# TEKSTFRAGMENT
▬▬▬
Ten vierde is het omzien naar de armen en gehandicapten natuurlijk een verlicht
aspect in het Oude Testament. Dit was trouwens niet de verantwoordelijkheid
voor de koning maar van iedereen. Er mochten geen bedelaars aanwezig zijn in de
straten van Israel (dat is mensonwaardig, kan men steeds denken na de Joodse
wetten). Dat was een plicht voor iedereen (Deuteronomium 15:11).

‘Want armen zullen binnen uw land nooit
ontbreken. Daarom gebied ik u: U moet uw hand wijd opendoen voor uw broeder, de
onderdrukte en de arme in uw land’

In deze context is het renteverbod ook interessant om te vermelden. Economen zullen
terecht beweren dat dit onhaalbaar is, echter een lening aan een arme
medeburger hoeft geen 20% te bedragen. De boodschap wees menselijk een
schappelijk aan je medemens. Bovendien kan een niet betaalde lening de
ongelijkheid in een land nog groter maken (met mogelijk slavernij als gevolg).
▬▬▬
# AANGELEVERDE GEGEVENS
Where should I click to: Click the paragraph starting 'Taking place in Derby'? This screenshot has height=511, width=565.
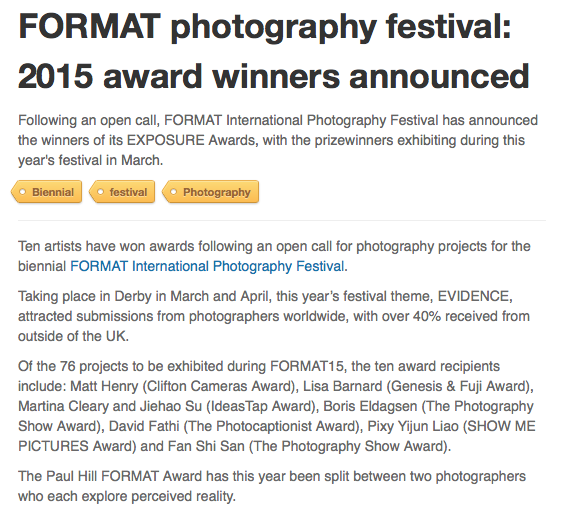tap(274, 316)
▬▬▬
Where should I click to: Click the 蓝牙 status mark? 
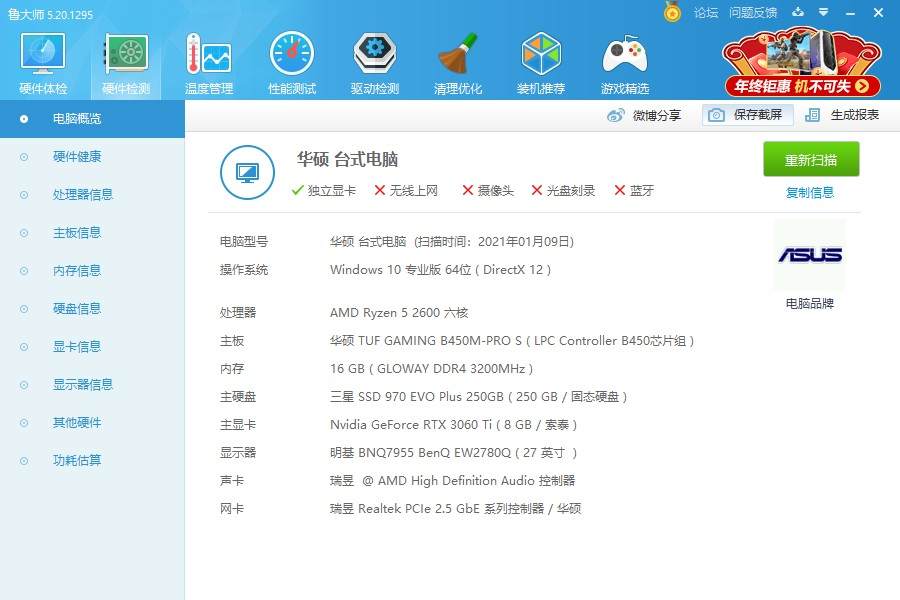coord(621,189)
▬▬▬
# OPDRACHT
Pak de tekst over de zorg voor armen in het Oude Testament op na de laatste zin en schrijf hem verder. Het materiaal speelt hierbij geen enkele rol.

# ANTWOORD
Slavernij was overigens verboden volgens de Joodse wetten.

Dit zijn volgens mij vier kernpunten van het Oude Joodse Testament genoemd die
in die tijd (en mogelijk nog steeds) als briljant kunnen worden omschreven,
namelijk:
1. Het inzicht in het belang van een beperkte overheid en grondrechten voor
burgers
2. De jaloezie als ‘last but not least’ van de tien geboden: de wortel van het
kwaad
3. Het idee van God of een overheid die zichzelf beperkt om op een waardige
manier met mensen om te gaan
4. Het omzien naar de armen als plicht voor individuele burgers. De menswaardigheid
staat centraal.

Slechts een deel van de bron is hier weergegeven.